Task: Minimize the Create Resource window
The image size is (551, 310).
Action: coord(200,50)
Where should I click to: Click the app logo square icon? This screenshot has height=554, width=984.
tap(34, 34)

________________________

_Problem to work on:_
Repeat every line of the material exactly as given.

_Answer box:_
Task: Minimize the Create Resource window
The image size is (551, 310).
Action: coord(200,50)
Where should I click to: Click the app logo square icon? This screenshot has height=554, width=984.
tap(34, 34)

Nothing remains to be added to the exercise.